With DeFi, the outcome is different.  Customers can monitor the protocols on the blockchain and be certain that the code will execute their transactions.  Centralized finance clients have only vague website spin to believe in.

 

Part of why FTX failed was because Alameda allegedly had preferential accounts.  Additionally, Alameda was allowed to trade with no auto-liquidation mechanics when they were overleveraged.  There are no backdoors or preferential treatment in DeFi.  Avoiding backdoor dealings and sweetheart deals was exactly what we pointed out in July’s Blockchain Letter as something that DeFi is structurally unable to allow (as opposed to CeFi).  In DeFi, the same rules apply to everyone and protocols cannot structurally deviate from them.

 

We believe DeFi is the future of finance, and although it has some of its own unique early hiccups, it most certainly is the solution for the risks and limitations of centralized finance of old, such as the lack of transparency, the risks of backdoor dealings, sweethearts deals, insolvency, money mismanagement, fraud, etc.  This is part of why DeFi is emphasized in our broader investment thesis.  

 

We believe the industry will continue to push towards decentralized finance protocols that remove much of the counterparty risk that is inherent to dealing with centralized companies.

 

 

STRUCTURALLY SAFER FINANCE :: REGULATED EXCHANGES[4]
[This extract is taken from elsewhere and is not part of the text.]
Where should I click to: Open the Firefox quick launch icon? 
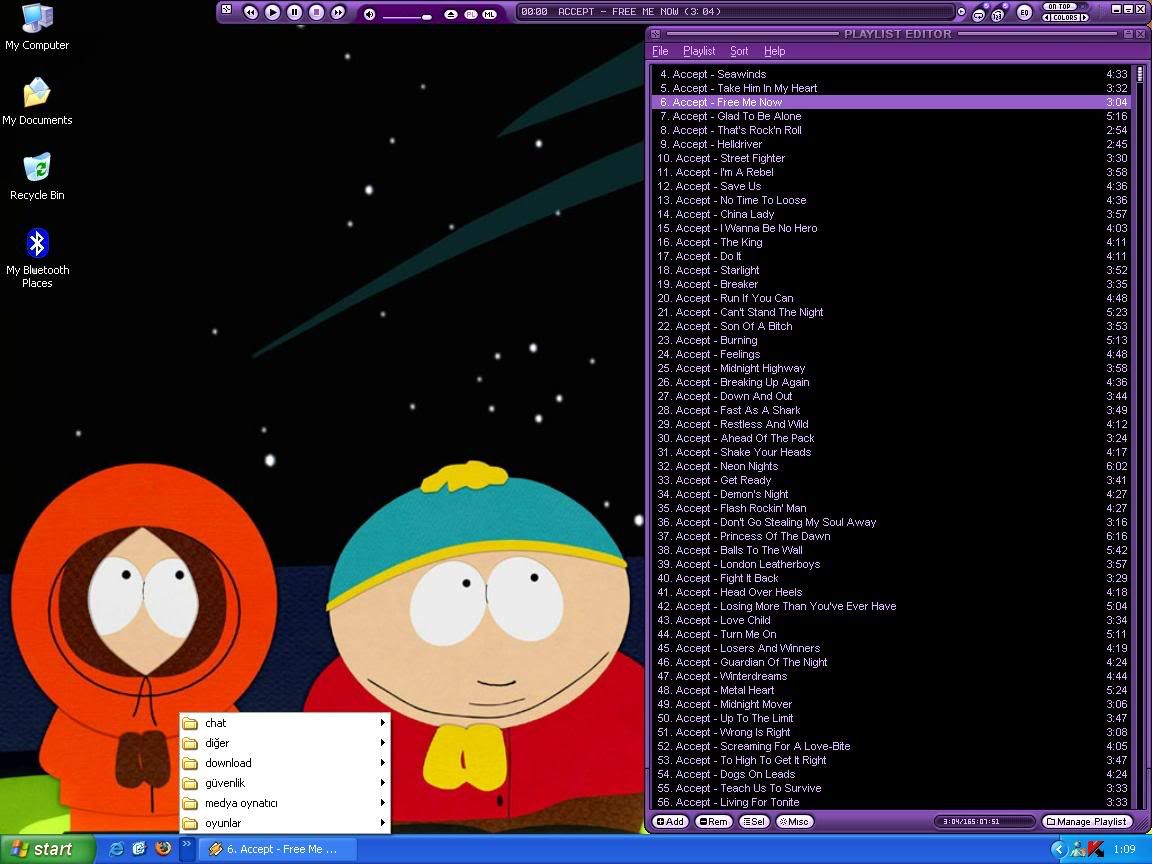coord(163,849)
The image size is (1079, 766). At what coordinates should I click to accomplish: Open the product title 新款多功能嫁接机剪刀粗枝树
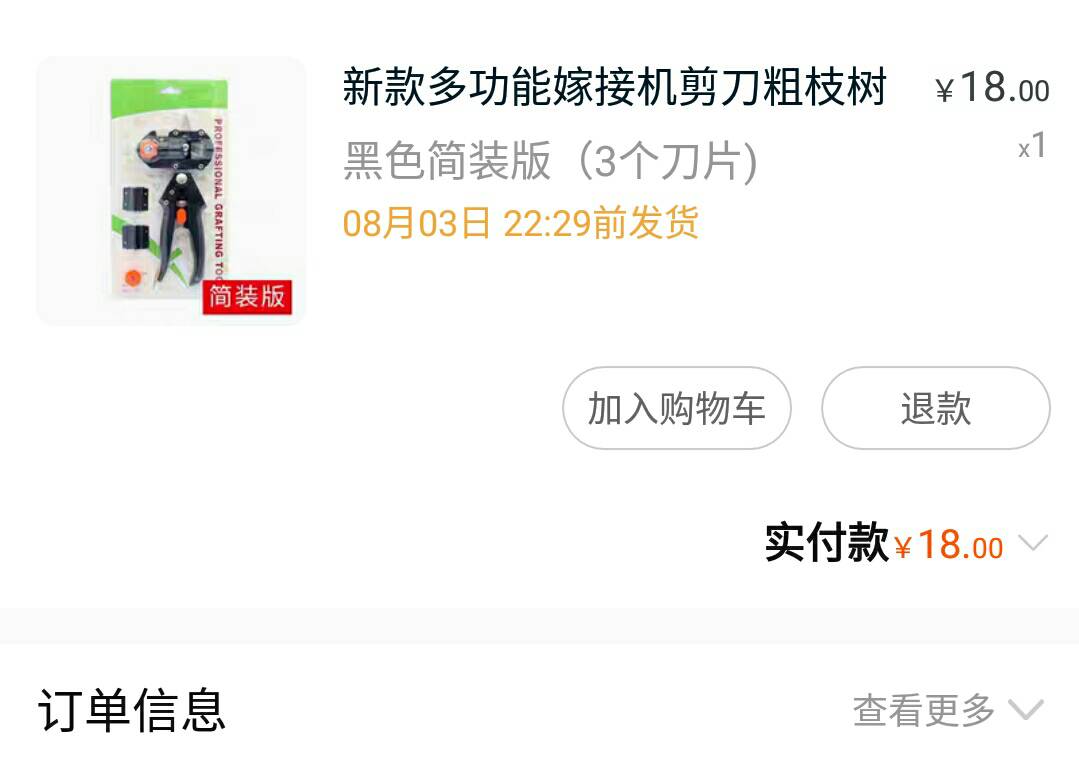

By Jesus Robles, III, Content Associate, and Chia Jeng Yang (@chiajy2000), Investment Associate

 

While DeFi is in some ways at odds with CeFi, coexistence of these generations of fintech will be the norm rather than DeFi “completely replacing” CeFi.

 

That said, there can and must be improvements to CeFi as it pertains to crypto-assets, namely better regulation.  Regulated entities are generally safer and where we believe regulation has created structurally safer and net better financial institutions, they should be embraced.

 

Regulated CeFi exchanges can and do work great.  There’s something to be said about well-regulated, fully transparent, tightly-ran centralized crypto-asset exchanges and on-ramps — like Pantera portfolio companies Coinbase, Bitstamp, and Circle.

 

1. Coinbase

 

 

Coinbase, a public company, has embraced common sense regulation and was amongst the first entities to obtain the BitLicense from the New York Department of Financial Services (NYDFS) in 2017.  Coinbase also maintains licensure in nearly every U.S. state and continues to seek and obtain approval from international regulatory bodies to support platform growth and expansion.

 

In June 2021, the German Federal Financial Supervisory Authority (BaFin) awarded Coinbase Germany GmbH a license for crypto custody and trading, under the new licensing regime introduced in January 2020.  The BaFin licensing framework is the first of its kind in the European Union, and Coinbase Germany was the first company to be issued such a license.

 

With all of its regulatory prudence, Coinbase is the current second-largest crypto-asset exchange by volume, is publicly traded, and is one of the most successful and prominent companies in the industry.  Regulated exchanges working great!

 

2. Bitstamp

 

 

We believe the longest-running crypto-asset exchange Bitstamp is one of the industry’s leaders in compliance and regulation.  Bitstamp:

        • Holds assets 1:1 in custody with licensed trust company BitGo and with other regulated banking institutions.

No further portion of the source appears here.